Cisco Nexus

Herman_Anthony · February 2, 2015, 6:17pm

Nanog,

I would like to poll the collective for experiences both positive and negative with the Nexus line. More specifically I am interested in hearing about FEX with N2K at the ToR and if this has indeed made any impact on Opex as well as non-obvious shortcomings to using the fabric extenders. Also if anyone is using any of the Nexus line for I/O convergence (FCoE) I would be interested in hearing your experience with this as well.

Thank you in advance,

-A

Mann_Jason · February 2, 2015, 6:28pm

The biggest thing we ran into was no support of spanning-tree on the FEX's. The way we are setup, being STATE government, our agency controls the network up to the FEX port. Beyond that, the agency's were in control of what they plugged into our FEX ports.

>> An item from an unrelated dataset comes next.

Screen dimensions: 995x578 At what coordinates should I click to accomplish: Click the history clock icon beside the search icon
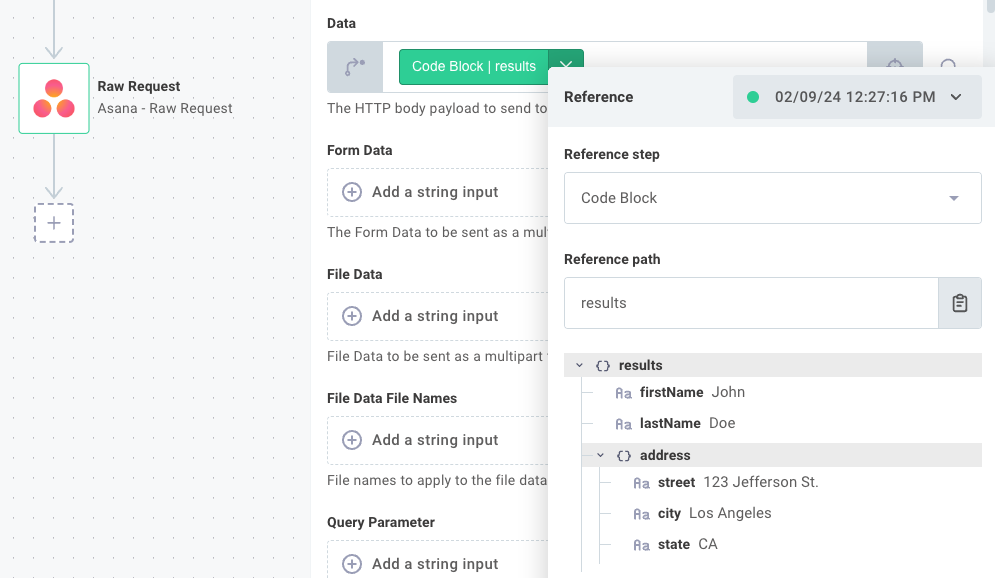(x=895, y=66)
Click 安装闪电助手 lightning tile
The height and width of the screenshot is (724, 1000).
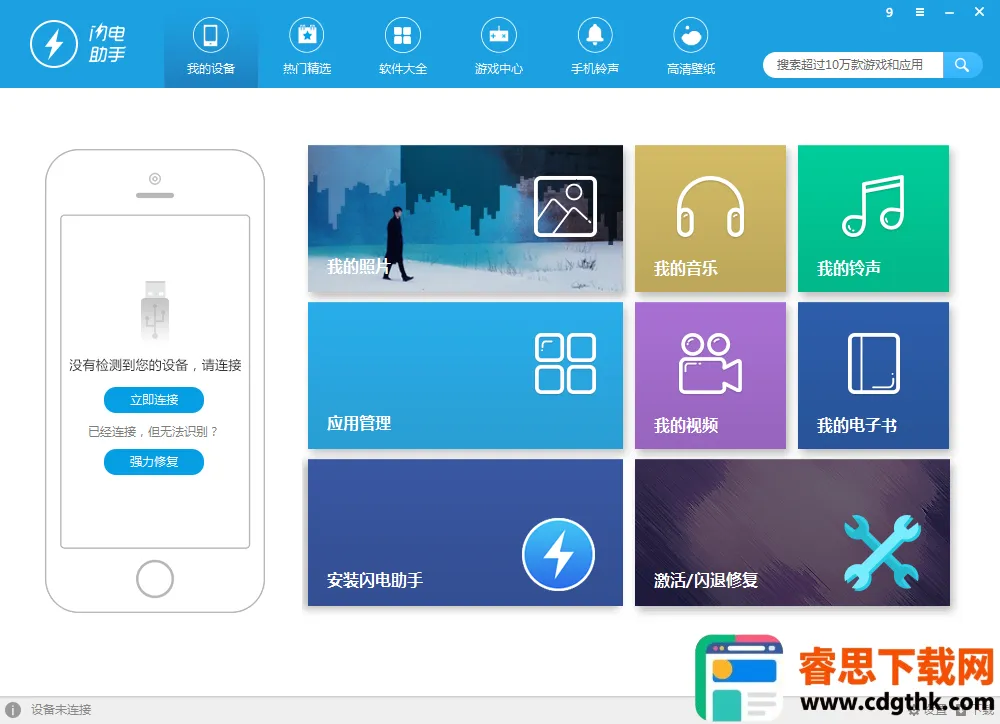[x=465, y=532]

David_Bass · February 2, 2015, 6:51pm

The n2k ToR is not a great design for user or storage interfaces if most of your traffic is east/west. It is great as a low cost ilo/drac/choose your oob port, or if most of your traffic is north/south. Biggest thing to remember is that it is not a switch, and has limitations such as not connecting other switches to it. Like anything else you have to understand the product so that you don't engineer something that it wasn't designed to do.

Lots of very large companies using Nexus gear...

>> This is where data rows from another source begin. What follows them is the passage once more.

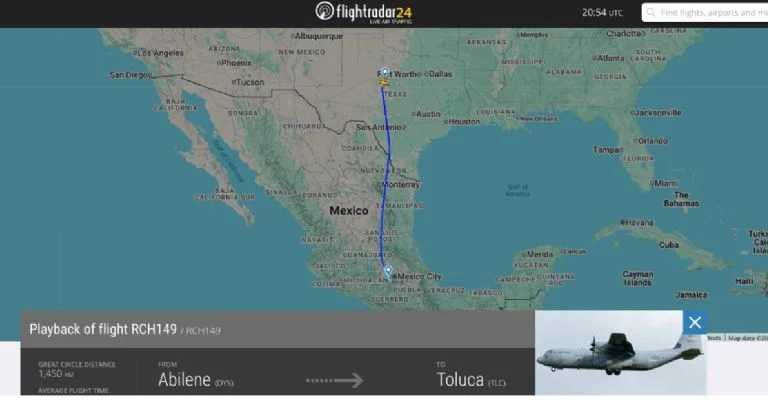This screenshot has height=400, width=768.
Task: Click the Toluca (TLC) destination airport
Action: (x=471, y=380)
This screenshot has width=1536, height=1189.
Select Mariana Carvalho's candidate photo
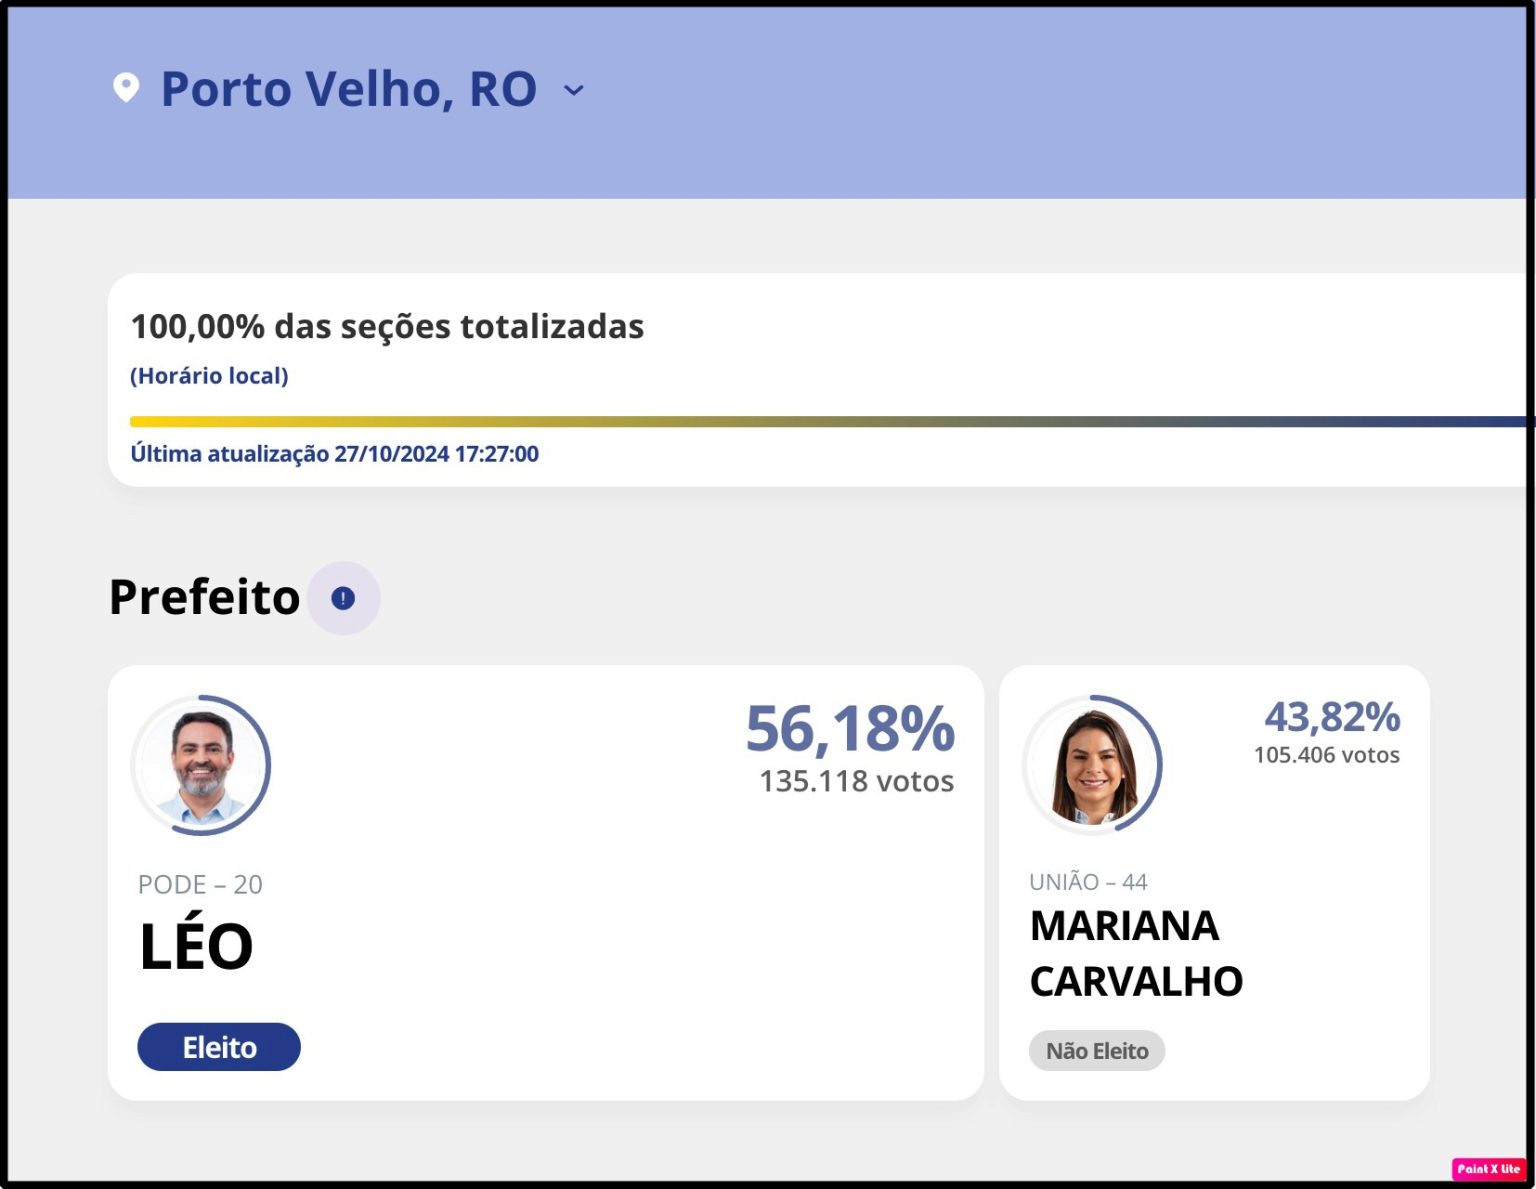pyautogui.click(x=1093, y=766)
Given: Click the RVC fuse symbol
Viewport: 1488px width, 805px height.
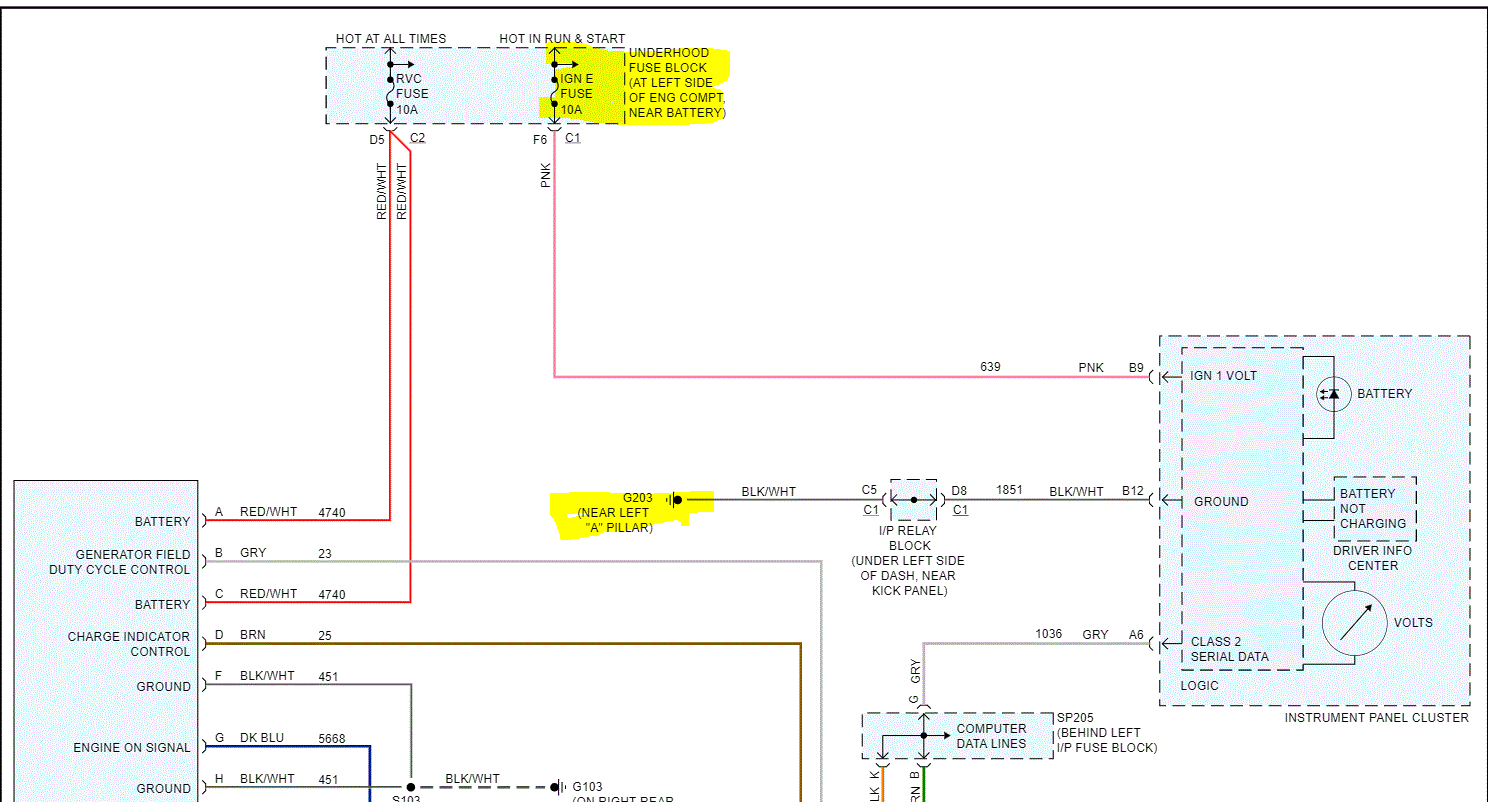Looking at the screenshot, I should tap(390, 93).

That being said I prefer Arista when I'm architecting DCs.

Dan_Rohan · February 2, 2015, 7:09pm

I think it depends on what the upstream product from the FEX is and what
your requirements are. Last I checked, eVPC was not supported on the N7K,
but it was supported as an option on the N5K platform. eVPC being the dual
homed FEX to two a pair of N7K's running a VPC cluster. I know this is an
old post, but here's a good one that explains precisely what I mean:

If you look at the N5K verified scalability guide, you see this:

Maximum FEXs dual homed to a vPC Cisco Nexus 5500 Series Switch Pair: 24

http://www.cisco.com/en/US/docs/switches/datacenter/nexus5500/sw/configuration_limits/b_N5500_Config_Limits_602N11_chapter_01.html

If you look at the N7K verified scalability guide, there is *no* mention of
dual-homed fex architectures:

http://www.cisco.com/en/US/docs/switches/datacenter/sw/verified_scalability/b_Cisco_Nexus_7000_Series_NX-OS_Verified_Scalability_Guide.html#reference_E1ED6266546C444093CC27DEB0E1B38E

If I'm wrong and someone is dual homing 2K FEXs to 7K VPC pairs, please
correct me.

If you're interested in latency numbers fex-to-fex, here are some numbers
provided to me by our SE:

http://jumboframe.net/jumboframe/2013/5/5/n2k-fex-to-fex-latency-and-a-reader-follow-up
<http://static1.squarespace.com/static/513c6d36e4b0cc0702f94292/t/51866c97e4b0580e000cf5bd/1367764121313/fex-to-fex-latency.jpg?format=750w>

As you can see, these numbers are decent, but you'd have to be very careful
in choosing your FEX model if you're looking for better than average store
and forward performance out of your FEX.

George_Herbert · February 2, 2015, 7:19pm

I wasn't the implementing engineer but I've been at two places that did that, a larger game company and a network gear manufacturer in their engineering support computational hubs. I was there during planning and rollout at the game company, very early in the Nexus lifespan.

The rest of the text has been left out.